Amiloride has nominal, if any, blood pressure effect,
although it will raise potassium concentration (Answer
D is incorrect). Spironolactone will raise potassium concentration
and will lower blood pressure further, so it is
preferred (Answer B is correct).
15
Q
- An 86-year-old woman presents to your ambulatory care clinic for a routine follow-up of her chronic conditions.
Her current medications include furosemide 20 mg daily, carvedilol 12.5 mg twice daily, atorvastatin 40 mg
daily, lisinopril 5 mg daily, alendronate 70 mg weekly, and vitamin D3 2000 units daily. Mirtazapine 15 mg was
initiated 2 months ago for depression. Her Chem-7 results are as follows: glucose 96 mg/dL, blood urea nitrogen
15 mg/dL, SCr 1.2 mg/dL (baseline 0.9 mg/dL), sodium 125 mEq/L, potassium 4.2 mEq/L, chloride 110 mEq/L,
carbon dioxide 22 mmol/L, and calcium 9.5 mg/dL. No symptoms have been noted. Which is most appropriate
for managing this patient’s condition? (Domain 1)
A. Change furosemide to hydrochlorothiazide.
B. Change mirtazapine to citalopram.
C. Change mirtazapine to bupropion.
D. Continue medications as currently prescribed.
A
- Answer: C
This patient has a low sodium concentration.

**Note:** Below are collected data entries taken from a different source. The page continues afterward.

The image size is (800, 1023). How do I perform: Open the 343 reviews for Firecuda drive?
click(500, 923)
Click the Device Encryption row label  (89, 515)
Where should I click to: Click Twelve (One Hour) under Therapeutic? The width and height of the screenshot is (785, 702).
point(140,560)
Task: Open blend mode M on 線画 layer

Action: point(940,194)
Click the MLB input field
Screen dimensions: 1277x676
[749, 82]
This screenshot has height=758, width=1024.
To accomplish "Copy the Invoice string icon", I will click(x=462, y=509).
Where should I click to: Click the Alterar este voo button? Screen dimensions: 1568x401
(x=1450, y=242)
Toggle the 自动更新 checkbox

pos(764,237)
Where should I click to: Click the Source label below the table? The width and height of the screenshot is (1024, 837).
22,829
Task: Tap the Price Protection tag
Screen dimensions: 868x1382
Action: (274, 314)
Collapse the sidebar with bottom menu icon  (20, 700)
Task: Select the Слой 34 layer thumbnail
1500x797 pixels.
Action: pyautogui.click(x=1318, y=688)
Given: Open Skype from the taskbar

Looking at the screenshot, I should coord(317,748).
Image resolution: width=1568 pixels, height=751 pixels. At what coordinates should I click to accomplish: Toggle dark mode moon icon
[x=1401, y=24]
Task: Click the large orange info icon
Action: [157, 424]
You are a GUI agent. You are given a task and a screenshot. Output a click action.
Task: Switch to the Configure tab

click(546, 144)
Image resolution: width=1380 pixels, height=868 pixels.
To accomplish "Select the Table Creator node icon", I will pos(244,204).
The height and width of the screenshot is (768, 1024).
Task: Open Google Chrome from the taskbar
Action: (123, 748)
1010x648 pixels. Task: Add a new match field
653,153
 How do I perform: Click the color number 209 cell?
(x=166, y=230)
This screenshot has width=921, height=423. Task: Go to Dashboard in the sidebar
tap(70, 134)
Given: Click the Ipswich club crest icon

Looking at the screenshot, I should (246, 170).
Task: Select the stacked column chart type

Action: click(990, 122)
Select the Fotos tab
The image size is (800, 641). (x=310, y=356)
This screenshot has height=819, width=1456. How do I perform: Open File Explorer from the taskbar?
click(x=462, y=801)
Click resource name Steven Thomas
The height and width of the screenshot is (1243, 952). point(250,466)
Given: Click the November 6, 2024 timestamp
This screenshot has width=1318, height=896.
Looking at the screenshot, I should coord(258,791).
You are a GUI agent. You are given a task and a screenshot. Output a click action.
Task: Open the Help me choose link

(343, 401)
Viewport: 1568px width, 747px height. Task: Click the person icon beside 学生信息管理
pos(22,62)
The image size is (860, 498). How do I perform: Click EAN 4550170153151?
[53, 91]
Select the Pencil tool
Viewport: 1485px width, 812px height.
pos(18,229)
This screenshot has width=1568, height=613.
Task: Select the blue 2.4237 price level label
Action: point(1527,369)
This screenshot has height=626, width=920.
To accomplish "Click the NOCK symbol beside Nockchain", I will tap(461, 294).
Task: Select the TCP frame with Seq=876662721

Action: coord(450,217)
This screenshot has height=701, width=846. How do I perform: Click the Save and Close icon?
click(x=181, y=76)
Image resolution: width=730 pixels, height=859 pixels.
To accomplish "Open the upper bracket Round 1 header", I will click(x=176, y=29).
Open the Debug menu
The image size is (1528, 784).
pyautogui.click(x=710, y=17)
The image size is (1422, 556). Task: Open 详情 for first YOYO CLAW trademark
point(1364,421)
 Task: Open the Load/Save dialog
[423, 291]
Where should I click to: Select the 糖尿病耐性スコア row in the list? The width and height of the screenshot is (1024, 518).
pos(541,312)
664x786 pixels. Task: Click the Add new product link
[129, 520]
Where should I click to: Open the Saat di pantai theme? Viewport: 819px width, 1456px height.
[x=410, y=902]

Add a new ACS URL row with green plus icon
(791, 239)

Mirtazapine
was recently initiated and is known to cause hyponatremia
(Answer D is incorrect). Otherwise, she does not appear to
have other symptoms. Antidepressants that affect serotonin
(selective serotonin reuptake inhibitors, SNRIs, mirtazapine,
TCAs) can cause hyponatremia in older adults (Answer
B is incorrect). Bupropion does not affect serotonin and
therefore should not cause hyponatremia (Answer C is correct).
Furosemide and other loop diuretics are not likely to
contribute to hyponatremia, whereas hydrochlorothiazide
is a common drug-induced cause (Answer A is incorrect).
Because her sodium concentration is so low, an intervention
is required. At this time, changing mirtazapine to
bupropion for depression is the preferred approach.